Function overloading by function pointer

Question

there is a question about overloading functions. Look at this code:

#include<iostream>

void fv(int){}
void fc(const int){}
void fvr(int&){}
void fcr(const int&){}

void fm(void(*fun)(const int))
{
    std::cout << "Constant called" << std::endl;
}

//void fm(void(*fun)(int))
//{
//  std::cout << "non Constant called" << std::endl;
//}

void fm(void(*fun)(const int&))
{
    std::cout << "Constant ref called" << std::endl;
}

void fm(void(*fun)(int&))
{
    std::cout << "non Constant ref called" << std::endl;
}

int main()
{
    fm(&fc);
    fm(&fv);
    fm(&fvr);
    fm(&fcr);
    return 0;
}

if you uncomment void fm(void(*fun)(int)) function you find that compiler can't statically overload function by pointer on function that accept parameter by value and pointer on function that accept const value. Also, if you uncomment void(*fun)(const int) and comment void(*fun)(const int) then all compiles sucessfully. But, if we using references it compiles OK. Don't get why, could you explain me please? Does this mean that pointers to function that accept parameter by value and by const value is same types?

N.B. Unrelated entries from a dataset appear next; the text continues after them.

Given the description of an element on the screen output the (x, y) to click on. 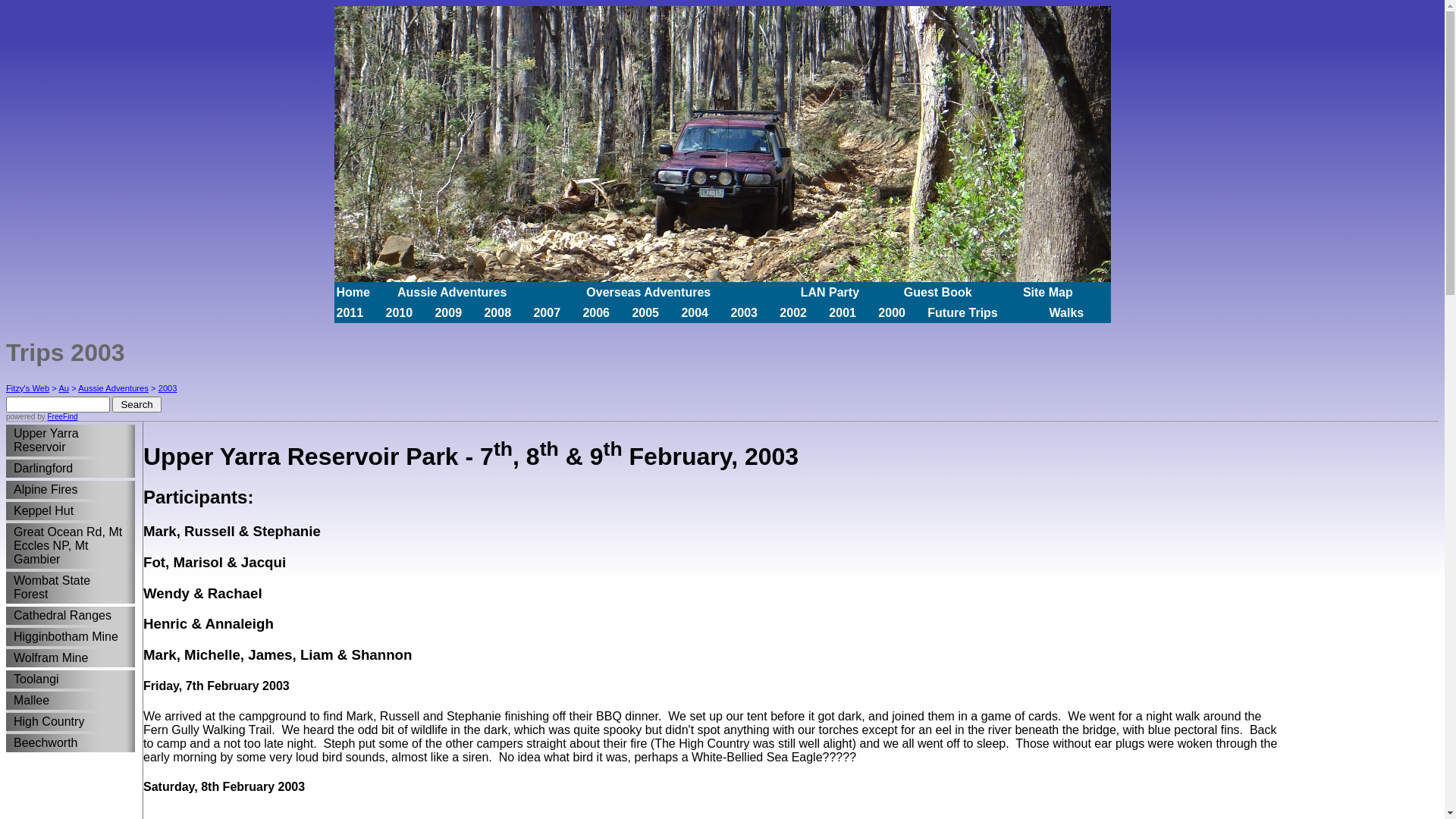
FreeFind Element type: text (62, 416)
2007 Element type: text (546, 312)
2006 Element type: text (595, 312)
Keppel Hut Element type: text (66, 511)
Rocky Track, Toolangi Element type: hover (721, 144)
Wombat State Forest Element type: text (66, 587)
Walks Element type: text (1066, 312)
Guest Book Element type: text (937, 291)
Alpine Fires Element type: text (66, 489)
2008 Element type: text (497, 312)
Overseas Adventures Element type: text (648, 291)
2004 Element type: text (694, 312)
Site Map Element type: text (1047, 291)
Au Element type: text (63, 387)
2000 Element type: text (891, 312)
Cathedral Ranges Element type: text (66, 615)
Home Element type: text (353, 291)
Higginbotham Mine Element type: text (66, 636)
Beechworth Element type: text (66, 743)
2010 Element type: text (398, 312)
High Country Element type: text (66, 721)
Aussie Adventures Element type: text (451, 291)
2003 Element type: text (743, 312)
Aussie Adventures Element type: text (113, 387)
Wolfram Mine Element type: text (66, 658)
Darlingford Element type: text (66, 468)
LAN Party Element type: text (829, 291)
2005 Element type: text (644, 312)
Toolangi Element type: text (66, 679)
Upper Yarra Reservoir Element type: text (66, 440)
Mallee Element type: text (66, 700)
2002 Element type: text (792, 312)
2001 Element type: text (842, 312)
Great Ocean Rd, Mt Eccles NP, Mt Gambier Element type: text (66, 545)
Fitzy's Web Element type: text (27, 387)
2011 Element type: text (350, 312)
2003 Element type: text (167, 387)
2009 Element type: text (447, 312)
Future Trips Element type: text (962, 312)
Given the description of an element on the screen output the (x, y) to click on. 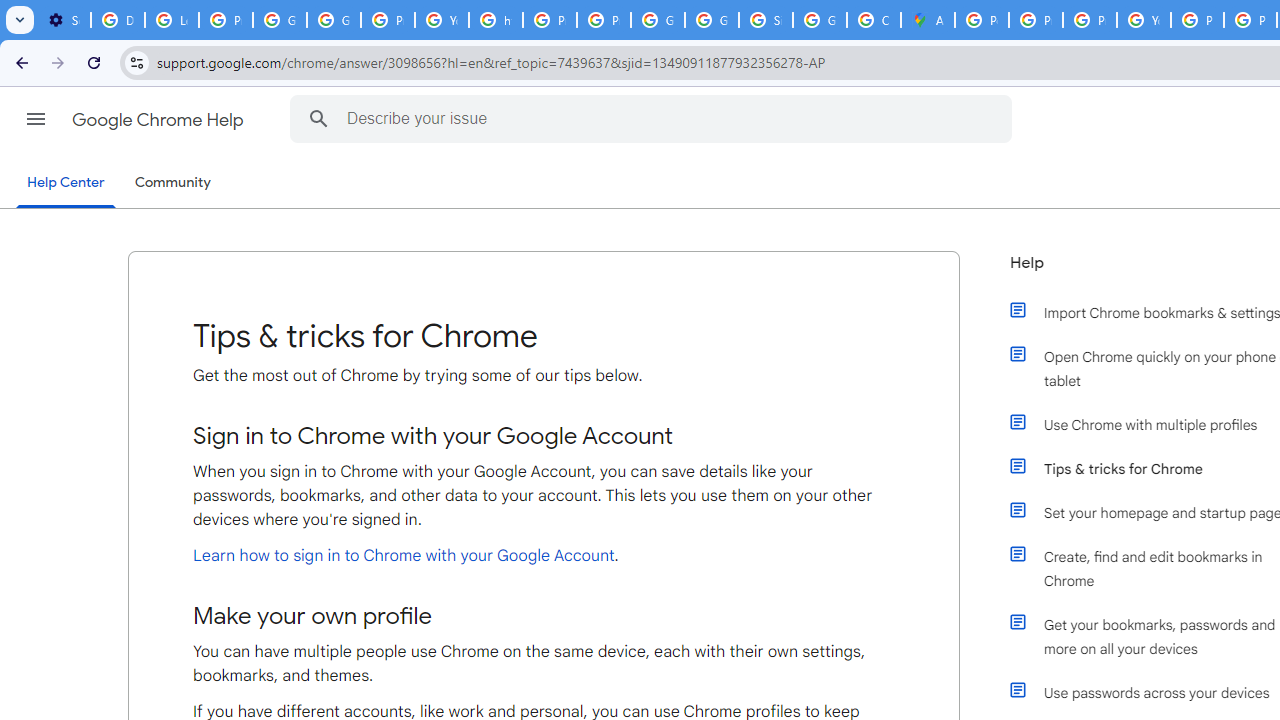
Describe your issue (653, 118)
Privacy Help Center - Policies Help (550, 20)
Google Chrome Help (159, 119)
Create your Google Account (874, 20)
Learn how to sign in to Chrome with your Google Account (403, 555)
Privacy Help Center - Policies Help (1035, 20)
Given the description of an element on the screen output the (x, y) to click on. 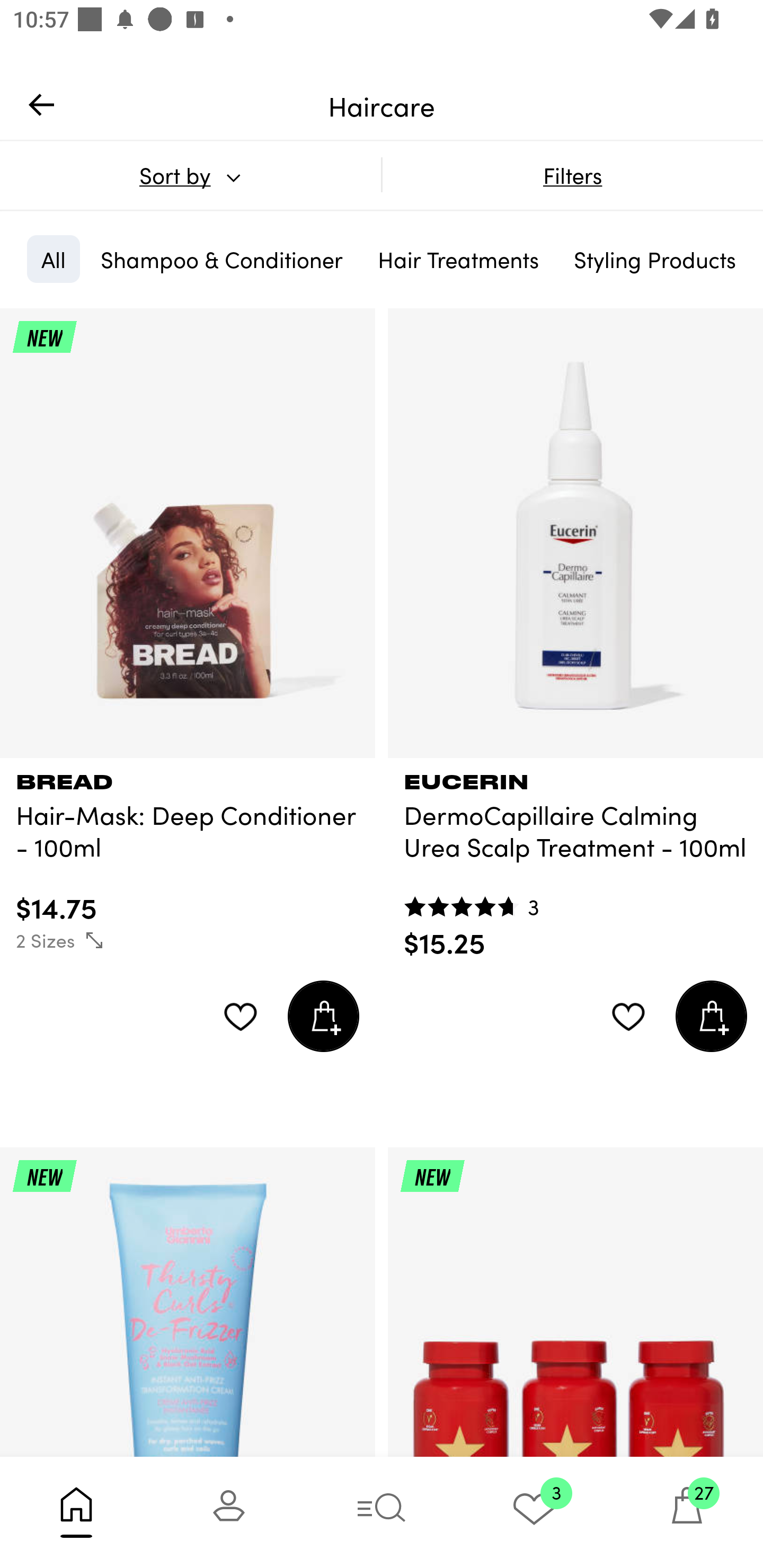
Sort by (190, 174)
Filters (572, 174)
All (53, 258)
Shampoo & Conditioner (221, 258)
Hair Treatments (458, 258)
Styling Products (654, 258)
3 (533, 1512)
27 (686, 1512)
Given the description of an element on the screen output the (x, y) to click on. 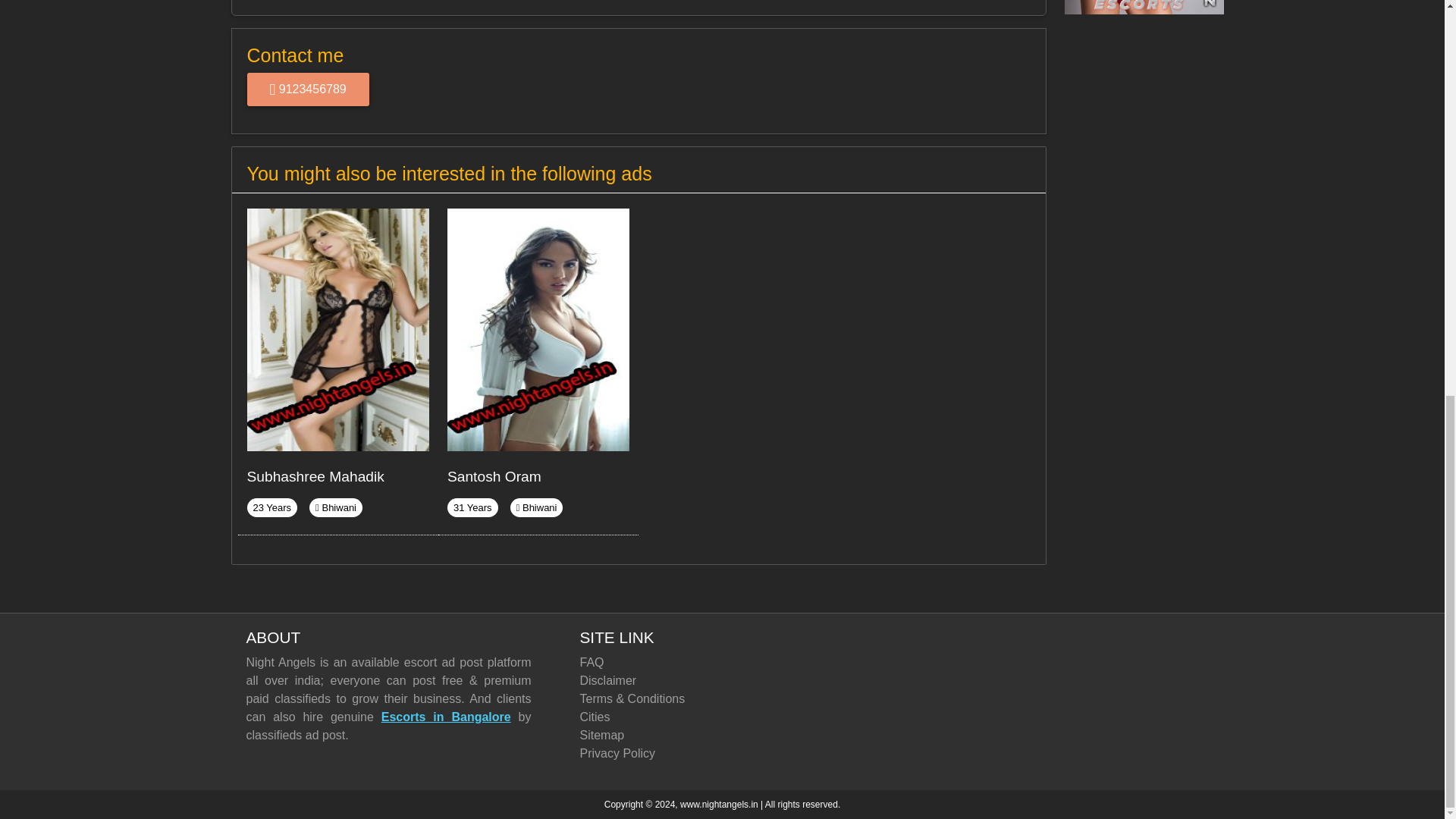
Privacy Policy (638, 753)
9123456789 (308, 89)
Subhashree Mahadik (315, 476)
Escorts in Bangalore (446, 716)
Sitemap (638, 735)
FAQ (638, 662)
Escorts in Bangalore (446, 716)
Disclaimer (638, 680)
Santosh Oram (493, 476)
Cities (638, 717)
Given the description of an element on the screen output the (x, y) to click on. 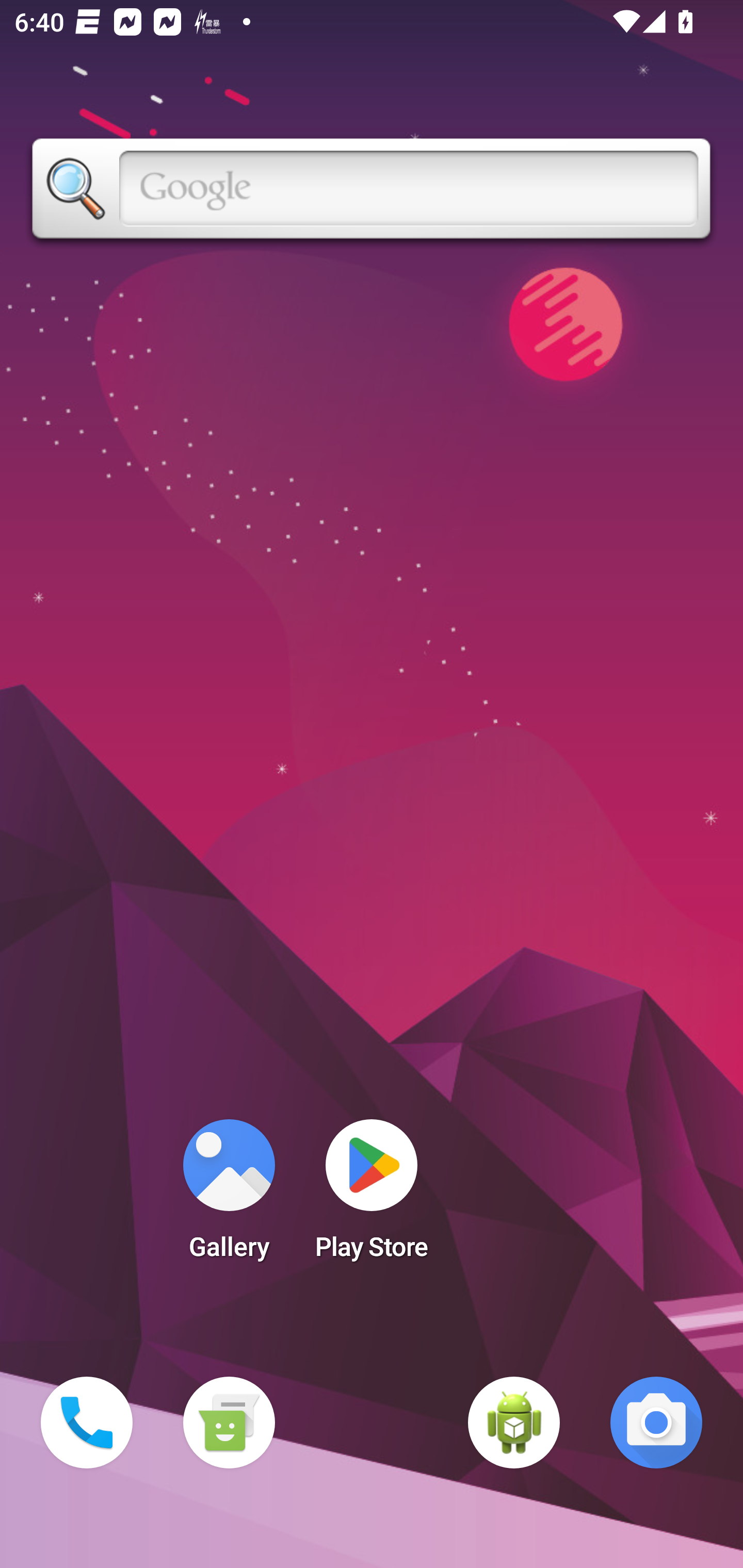
Gallery (228, 1195)
Play Store (371, 1195)
Phone (86, 1422)
Messaging (228, 1422)
WebView Browser Tester (513, 1422)
Camera (656, 1422)
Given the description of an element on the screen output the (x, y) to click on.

UPD: Top-level const doesn't influence a function signature There is a good explanation why top-level const should be removed.

Answer 1

Yes, top-level const will be just dropped. Error from gcc

redefinition of ‘void fm(void (*)(int))’

As you can see const is dropped.

Quote from N3376 8.3.5/5

After producing the list of parameter types, any top-level cv-qualifiers modifying a parameter type are deleted when forming the function type.

Answer 2

Yes you cannot overload functions based on the const ness of a non pointer / non-reference argument, see: Functions with const arguments and Overloading

Which in turn implies that pointers to function that accept parameter by value and const value are same type.